System Parameter Permutation Beats Data Mining Bias

Scaling Out

Recently, an interesting new perspective has emerged regarding trading system development. The National Association of Active Investment Managers (NAAIM) has just announced a $10,000 Wagner Award for Dave Walton of StatisTrade for his pioneering work in exploring a new method for trading system development, which he calls System Parameter Permutation (SPP).

It’s a well-merited prize, since SPP neatly solves the age-old issue of data mining bias.

This article will summarize the implications of System Parameter Permutation, and the entire 33-page paper can be downloaded here. SSP is exciting because it opens up an entirely new horizon in trading system development. It has the power to help boost quant traders to the next level, so it’s worth taking a careful look.

Many traders have been frustrated by trading system performance that doesn’t live up to expectations, and it seems that data mining bias (DMB) is mostly to blame. The effects of DMB are misunderstood and underestimated by most traders and system developers.

Even well-seasoned institutional quants fall prey to the effects of DMB, and very few traders have been able to overcome it. The value of SPP lies in its power to mitigate DMB and allows developers to effectively design mechanical trading systems according to their probability of future success, not past success.

Permutation

System Parameter Permutation seems the perfect tool for active traders who only use mechanical trading systems, and it’s said to be effective for trading systems using any time frame. It helps traders answer these two fundamental questions:

What is the long-term performance expectation for a given trading system?

What is the worst case short-term performance (i.e. drawdown) that must be tolerated in order to achieve that long-term performance expectation?

Defining the parameters for System Parameter Permutation

SPP is intended to be used only with fully mechanical trading systems using quantitative algorithmic trading rules. So, it’s perfect for today’s traders.

In order to keep the explanation in his award-winning paper simple and easy-to-follow, the author keeps the definitions and instructions simple.

For the sake of simplicity, the author’s primary study of System Parameter Permutation was based on ETFs using “long” trades only, since shorts would complicate the input assumptions regarding borrowed shares, callbacks, dividends, and interest charges. The author used a historical simulation period of about seven and a half years. Commissions and other costs were calculated at typical levels.

The results of the SPP-fueled simulations were limited to four metrics: Compounded annual returns, maximum drawdown, annualized information ratio, and the annualized standard deviation of daily returns. To compare the effectiveness of SPP in predicting trading system performance, the simulations were also checked using legacy out-of-sample (OOS) methods.

How to mitigate data mining bias?

Data mining bias, also called over-optimization, curve-fitting or over-fitting, is a trading system developer’s worst enemy.

Most developers build DMB into their systems without understanding what it is and how it poisons systems. As a result, their systems are doomed to perform worse in the future than historical back-testing would have them believe.

There are issues caused by DMB result from the preconditions inherent during the system development process, namely randomness and the multiple-comparison approach. DMB causes the resulting performance metrics to be inflated on the side of success.

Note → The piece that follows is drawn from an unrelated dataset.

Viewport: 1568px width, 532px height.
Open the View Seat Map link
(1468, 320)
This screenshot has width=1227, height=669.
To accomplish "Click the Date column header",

Data mining in order to find the best set of trading rules means that developers end up with only the best results of historical performance, which are not the same as the rules for best future performance.

In fact, the law of statistical regression toward the mean indicates that the “good luck” of the past is unlikely to be repeated in the future when using that same set of trading rules.

Savvy system developers use various methods to mitigate DMB, including cross-validation by examining system performance after regression to the mean has already occurred. Or, they may attempt to compensate for bias, or multiply their results by a deflation factor in hopes of neutralizing the effects of data mining bias.

Thus, DMB creates systematic, difficult-to-quantify errors by focusing on the results from good luck, while ignoring the likelihood of bad luck. In contrast, System Parameter Permutation accounts for the occurrence of both good and bad luck.

Using System Parameter Permutation to determine system performance

The limitations of DMB mitigation mean that developers often suffer from inaccurate predictions about trading system performance going forward. In contrast, SPP offers a handy method for accurately estimating performance as well as a way to test the statistical significance of results, free of data mining bias.

Best of all, SPP works very well alongside the standard optimization tools used in commercially-available trading software packages.

Beyond avoiding the issues caused by DMB, System Parameter Permutation also enables traders and developers to objectively check the performance of a trading system’s long-term “edge”. And, it allows them to determine a system’s short-term “worst case” performance. For systems already in use, SPP helps determine when and whether the old rules no longer work.

How SPP works

System Parameter Permutation works by generating a large set of sampling distributions of a system’s performance metrics. Each individual point in the distribution results from a historical simulation of portfolio effects. From these sampling distributions, developers and traders can evaluate the system based on any desired performance metrics.

SPP uses the statistics from these sampling distributions to estimate the system’s performance as well as providing measurements of the statistical significance of the distributions.

In contrast to standard optimization methods, System Parameter Permutation does not merely pick a single “ideal” set of parameters to be used to create a set of trading rules that would have been historically successful. Instead, SPP uses all the performance data for all sets of parameters that were evaluated during the optimization.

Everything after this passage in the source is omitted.